I have encountered another situation where a web service was stuck with the error "Unable to connect in the specified time frame of '00:00:00.0200000'.". But the connection timeout was set to 10 secs, and it was throwing this message for every operation for several hours. After a manual refresh of the IIS the web service it started working again, and is without incident for two weeks.

Note that the above web service has been working fine for several weeks, and normally recovering from connection errors. This issue happened only once on this time frame.

So the two above situations is kind of rare, but when we have several applications using MongoDb in different scenarios it start to be a really big issue!
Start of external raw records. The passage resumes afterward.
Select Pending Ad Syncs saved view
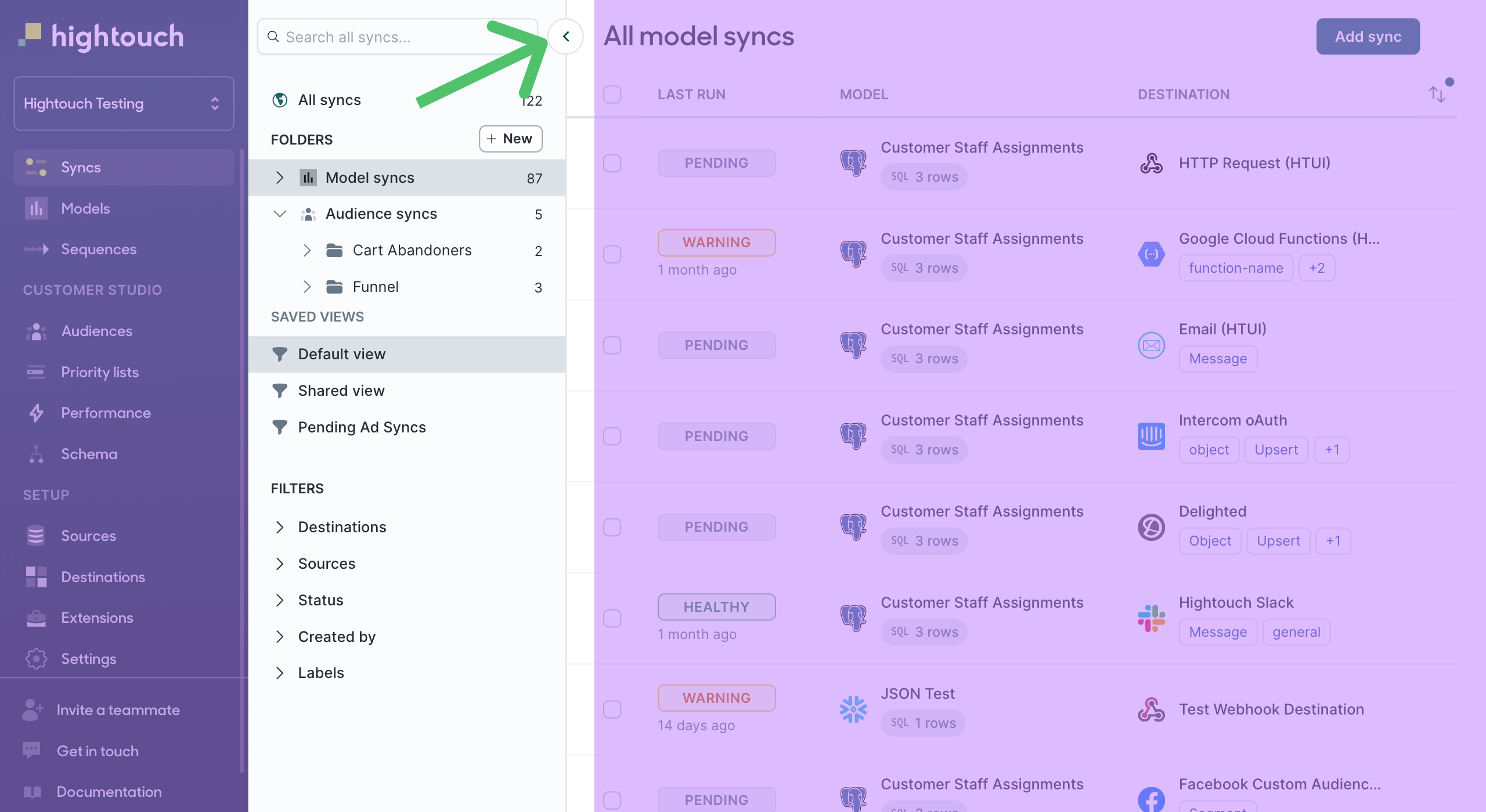This screenshot has width=1486, height=812. 362,427

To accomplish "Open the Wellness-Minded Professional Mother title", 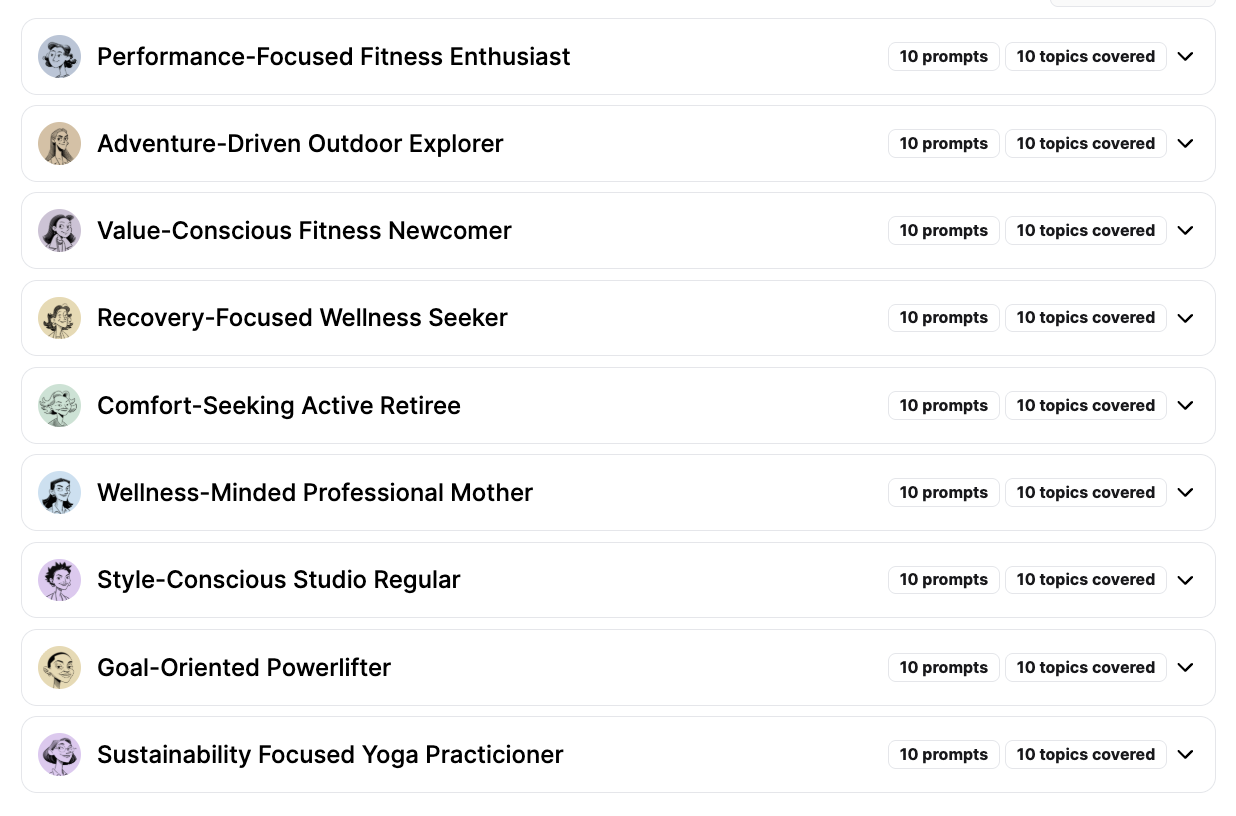I will click(x=315, y=492).
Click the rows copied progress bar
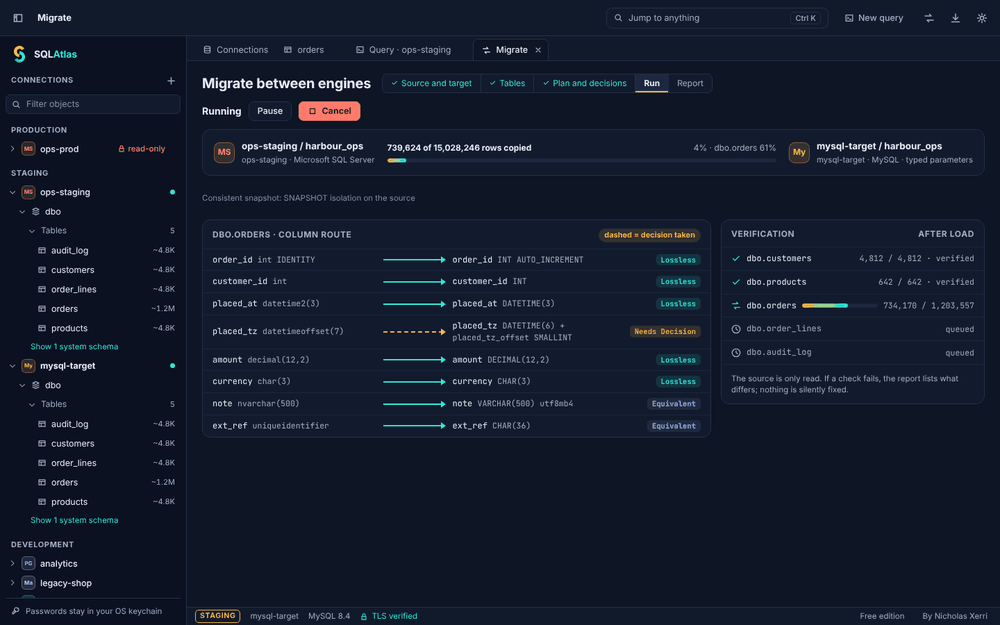The height and width of the screenshot is (625, 1000). pos(581,161)
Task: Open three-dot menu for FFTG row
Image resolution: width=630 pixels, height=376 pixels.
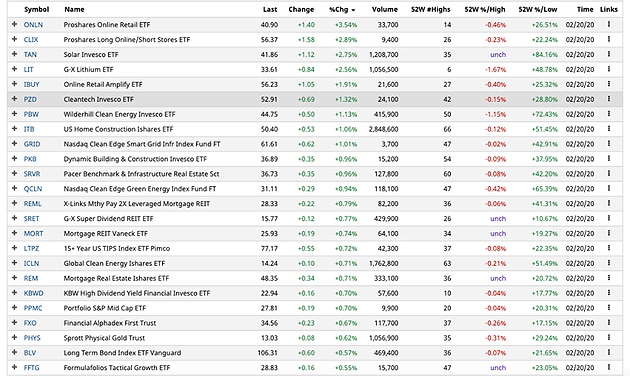Action: (x=609, y=367)
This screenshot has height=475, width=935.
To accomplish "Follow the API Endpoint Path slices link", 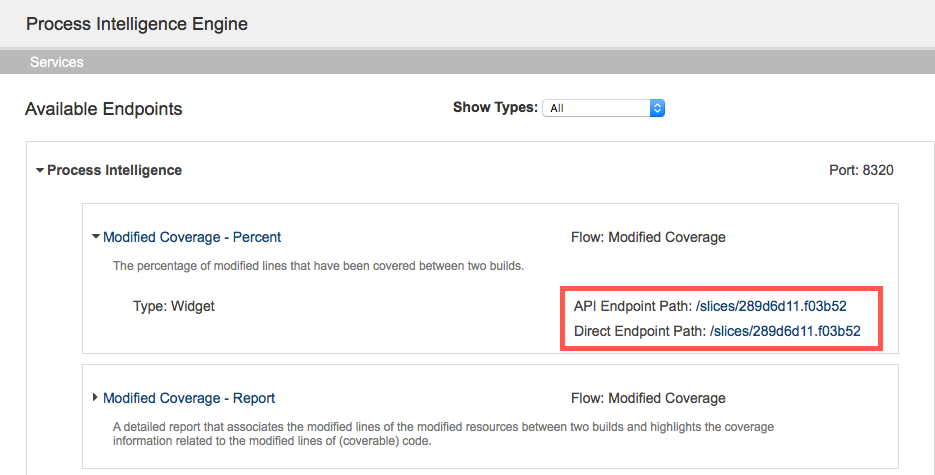I will [x=771, y=306].
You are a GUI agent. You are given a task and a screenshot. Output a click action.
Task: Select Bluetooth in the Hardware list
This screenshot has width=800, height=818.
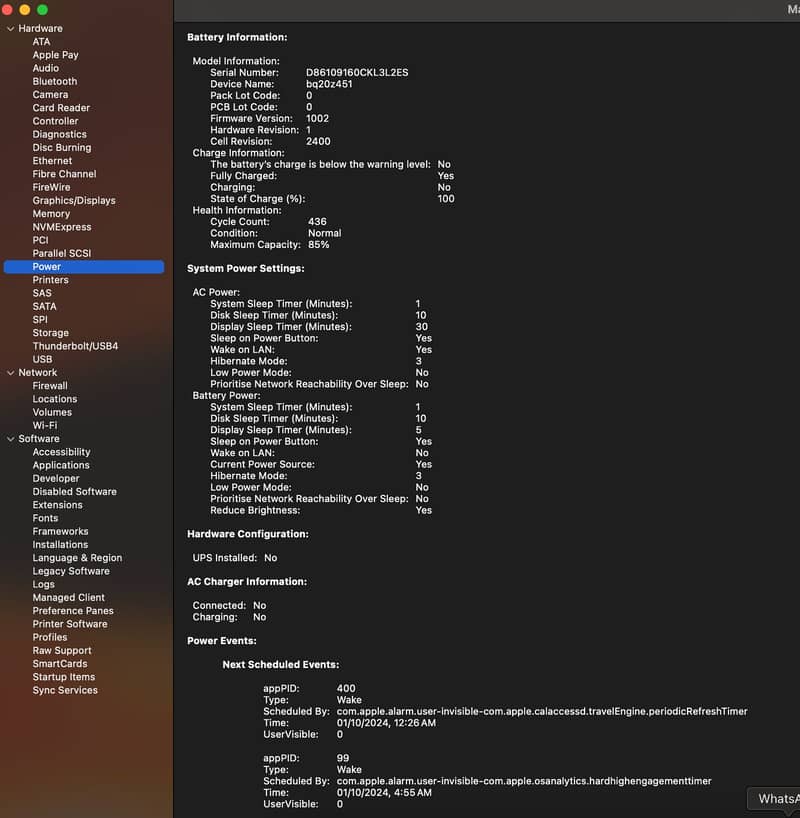click(54, 81)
2. No, only collection Find, Insert and Save operations

3. DNS names. The replica set is a one Primary (with more priority) (large), a secondary (medium) and an arbiter (small). They are in the same region but in different availability zones. Primary Preferred is used as read preference and the list of address is used to connect to the replica set.
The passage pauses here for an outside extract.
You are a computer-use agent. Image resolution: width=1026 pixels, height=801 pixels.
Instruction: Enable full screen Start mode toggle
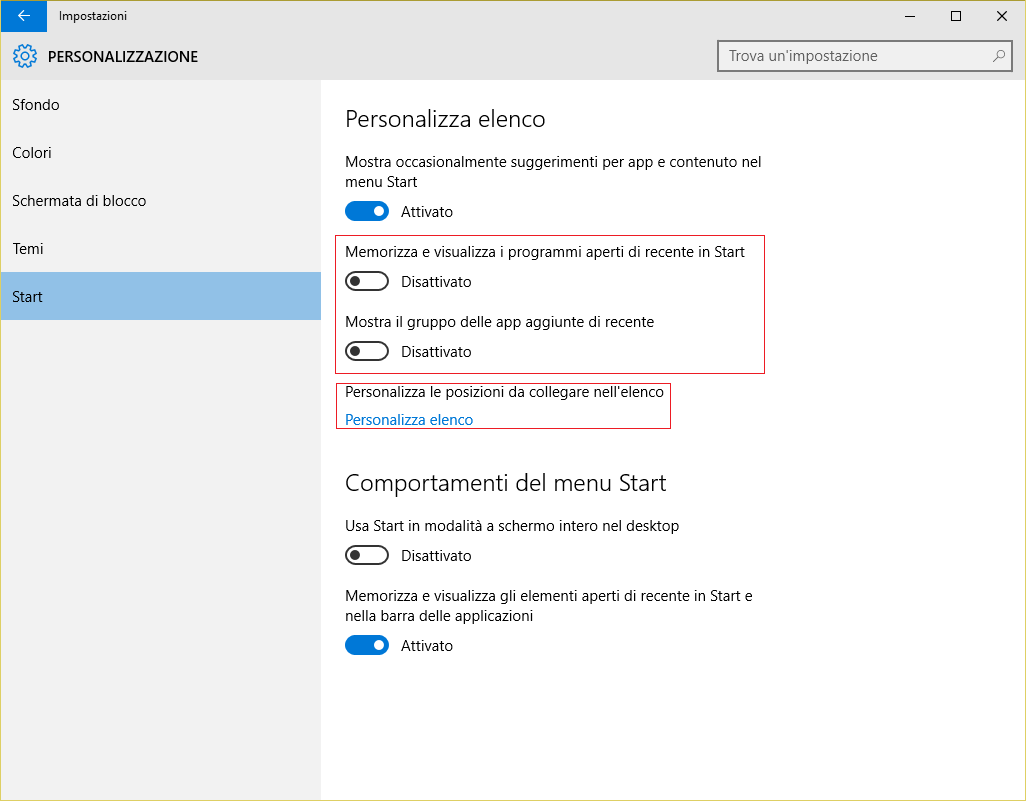point(367,556)
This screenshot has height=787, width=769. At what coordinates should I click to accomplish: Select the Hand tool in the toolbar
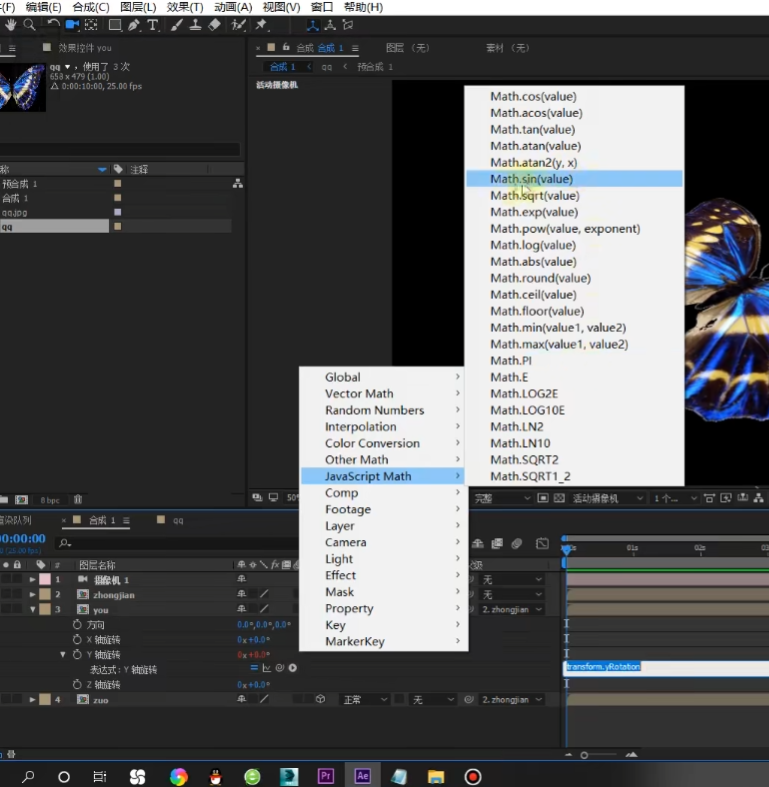[10, 25]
Comment by Craig Wilson [ 12/Sep/13 ]

There are certainly many things that could be done and all your suggestions are a way of fixing the symptom. However, this situation should never happen. When one of the servers gets into a Disconnected state, it should be pinging every 10 seconds in an attempt to "heal" itself already. When it finally connects, it will get put back into the connected server list and eligible for continuation.
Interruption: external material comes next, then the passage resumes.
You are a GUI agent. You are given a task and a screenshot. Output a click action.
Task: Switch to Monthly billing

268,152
Ultimately, I'm not concerned about the times when it eventually reconnects. This is how it's supposed to work. I'm concerned about the times when it stays permanently disconnected. I have a couple questions:

  1. When you say you end up in this situation permanently, are you receiving the "Server instance {0}

    is no longer connected." message everytime? I'm wondering how you are getting into a state where the server has been chosen and never gets relinquished.

  2. Are you doing your work inside a request (db.RequestStart())?
  3. You mentioned Amazon. Are you using Elastic IPs? Are you using dns names? What does your replica set configuration look like.
Comment by Khalid Salomão [ 12/Sep/13 ]

Hi Craug,

Thanks for your fast response!

Comments to your questions:

Yes, sometimes, the connection is not restablished and stays that way (the current fix is to restart the application)!

We have experienced that kind of situation in different application that runs for a long period of time. Before looking into the code, I have tried some drastic fixes like calling "MongoServer.Disconnect" whenever an error happened, but it led to more instability...

Yes, we try to handle the errors whenever possible.
For example: some applications log the errors and put the object in a queue for retrying later. But since the connection is not restablished, errors keep happening...

About the possible fix:

I undestand the problem with the change of the Primary, indeed it would also keep the driver from reconnecting!

What about puting the driver in a state that it must try to connect from the start!

By using "DiscoveringMongoServerProxy.Discover" and recreating the server proxy...

This would be a slow reconnect, but at least the driver would be able to heal itself.

What do you think?

Regards,
Khalid

Comment by Craig Wilson [ 12/Sep/13 ]

Are you saying the server never comes back? We test these scenarios (and more) regularly and have not seen this behavior. Given that you are expecting errors, I assume you are handling them and retrying as necessary/possible?

Explanation below:

Once a server is put into the Disconnected state, it should not be eligible for AcquireConnection to be called on it. There is a race condition (not one we can prevent) where a server has been chosen and gets disconnected before acquire connection is called on it. That is the only time you should be seeing this error. In addition, this isn't a permanent state. Heartbeats happen every 10 seconds to reconnect a server.

Your solution above is simply to attempt to reconnect. This actually isn't a great solution because it ignores certain things. If you are talking to a primary and receive this error, it's likely that this particular is no longer the primary and, as such, waiting to get reconnected and then issue a write will simply fail on the server anyways. There are other scenarios as well.